To do:
Reproduce every record exactly as it appears, but not the pictures.

——————

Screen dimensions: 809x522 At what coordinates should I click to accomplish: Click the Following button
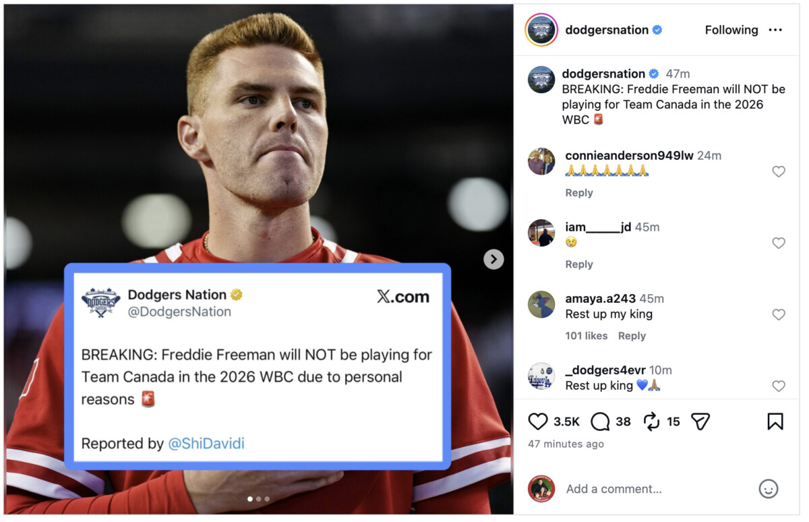731,30
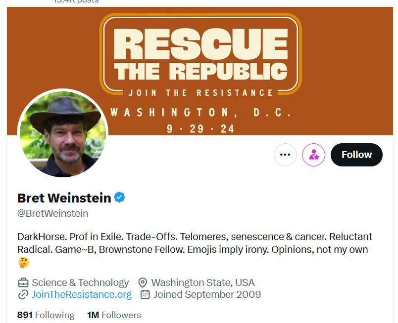Open the three-dot More options menu

point(285,155)
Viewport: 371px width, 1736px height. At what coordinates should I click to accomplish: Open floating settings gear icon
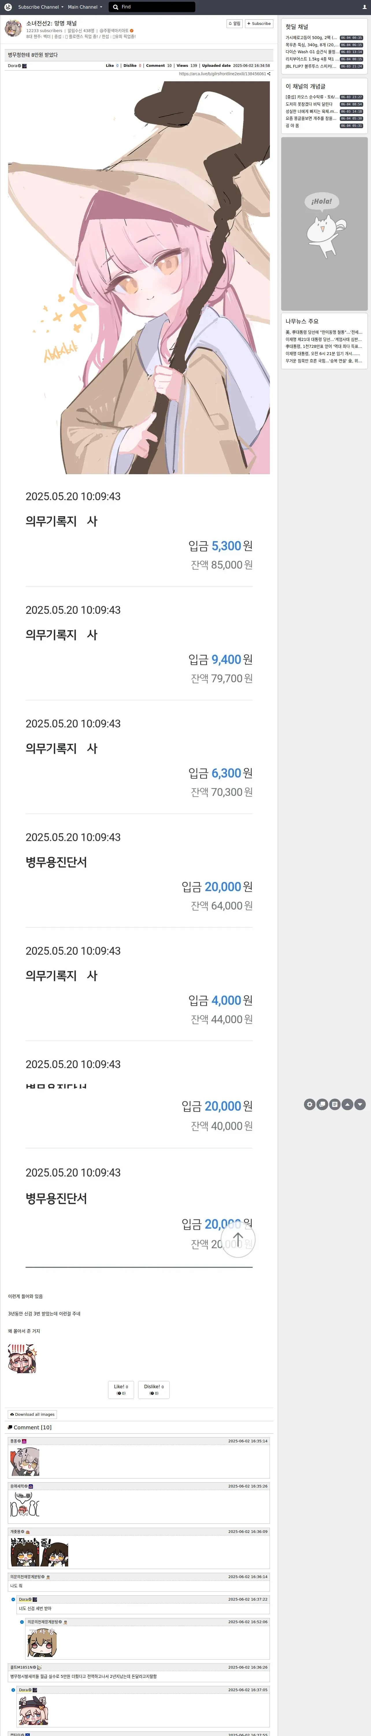(309, 1105)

——————

Result:
Screen dimensions: 809x522 At what coordinates should I click to accomplish: Click the Following button
731,30
Open the three-dot More options menu

point(285,155)
Viewport: 371px width, 1736px height. At what coordinates should I click to accomplish: Open floating settings gear icon
(309, 1105)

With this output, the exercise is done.